▶ [Stated exercise] Copy the material word for word from its first line through the line holding "click(990, 118)", inclusive, and leave the pictures out of your copy.

▶ [The input]
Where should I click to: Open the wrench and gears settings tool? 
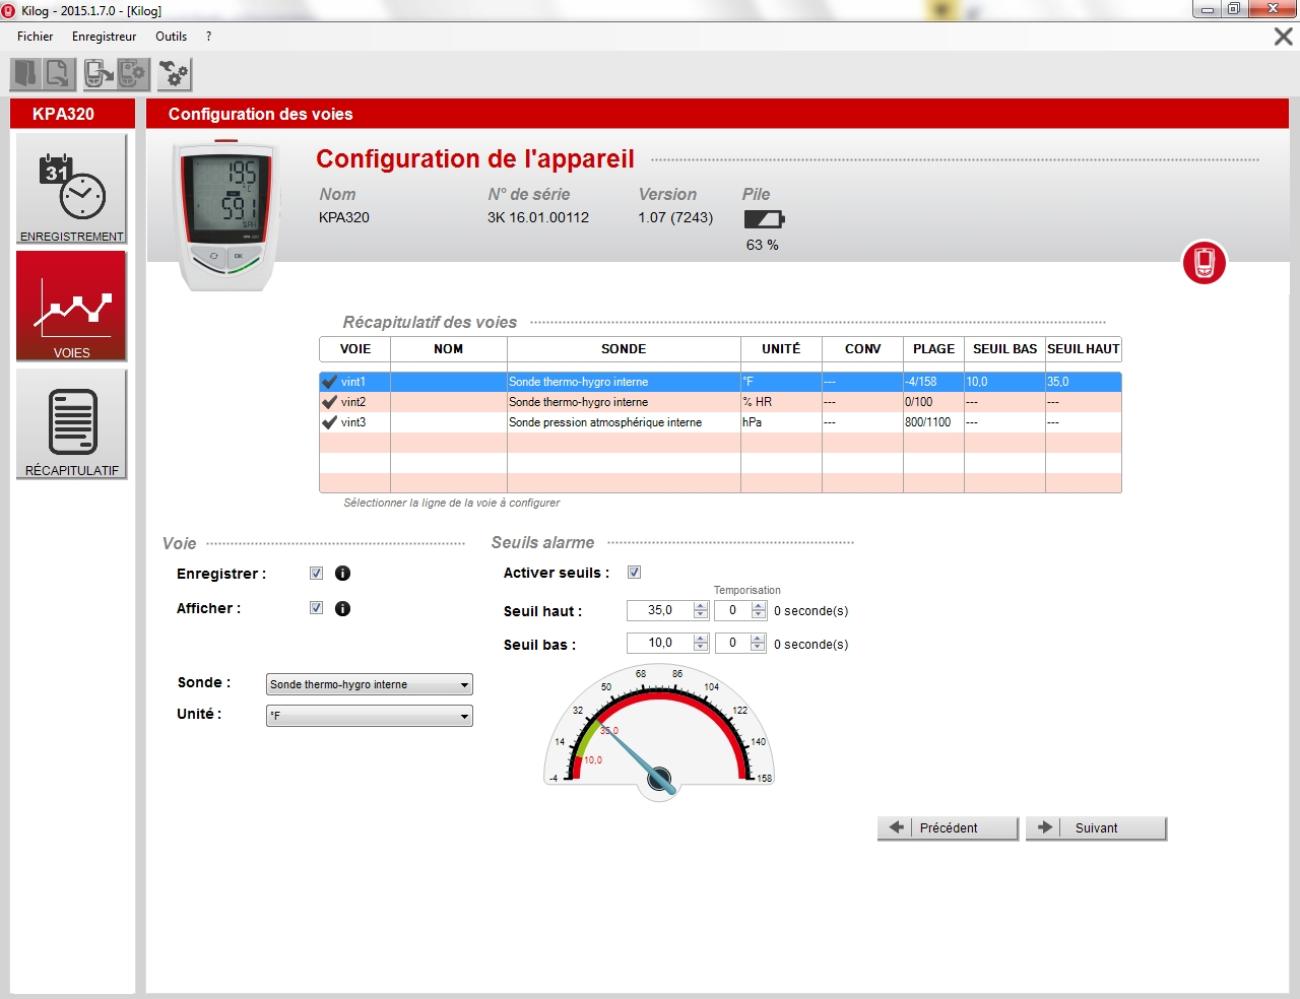[x=174, y=74]
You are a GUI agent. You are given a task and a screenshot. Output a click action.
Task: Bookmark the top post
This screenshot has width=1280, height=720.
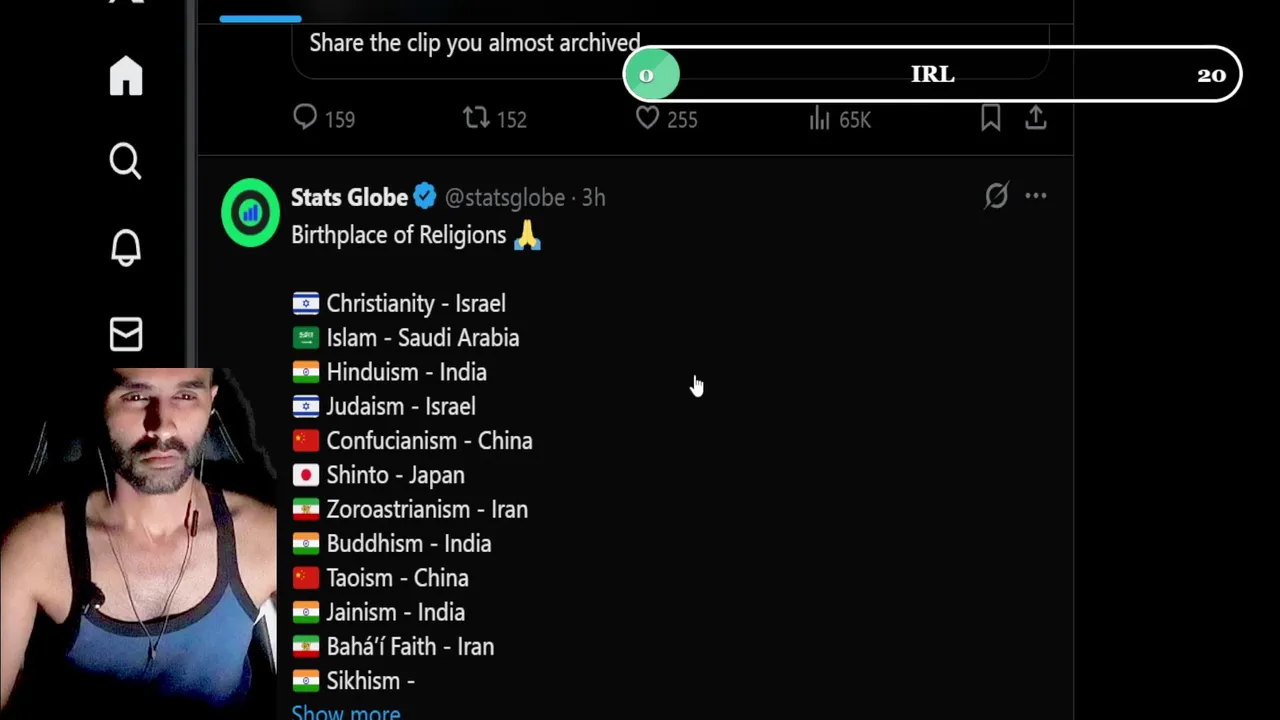click(990, 118)
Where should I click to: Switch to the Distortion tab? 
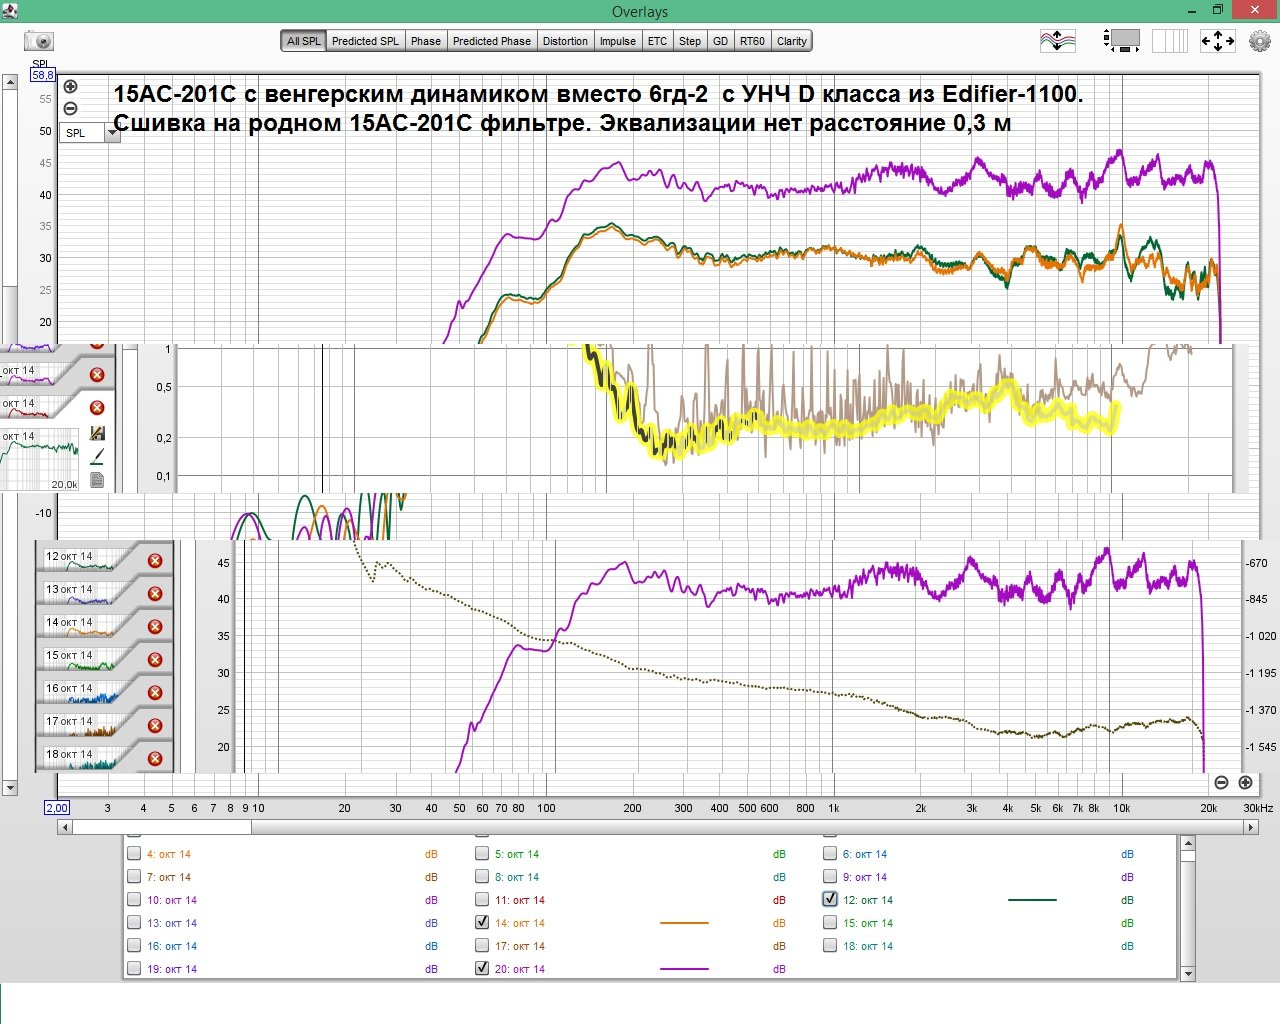pos(565,41)
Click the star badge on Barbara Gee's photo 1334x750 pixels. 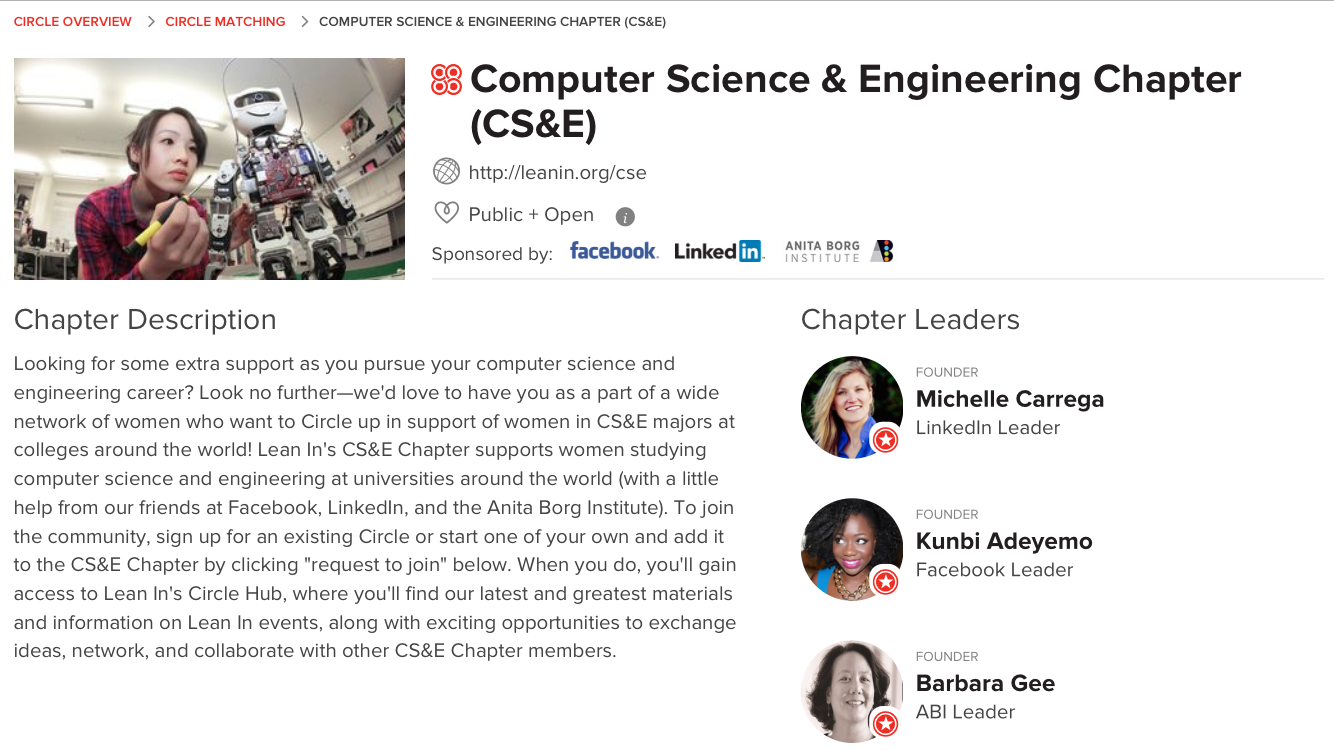[885, 724]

▶ [Answer to this problem]
Where should I click to: Open the wrench and gears settings tool? 
[x=174, y=74]
You are a GUI agent. You are given a task and a screenshot. Output a click action.
Task: Bookmark the top post
This screenshot has width=1280, height=720.
click(990, 118)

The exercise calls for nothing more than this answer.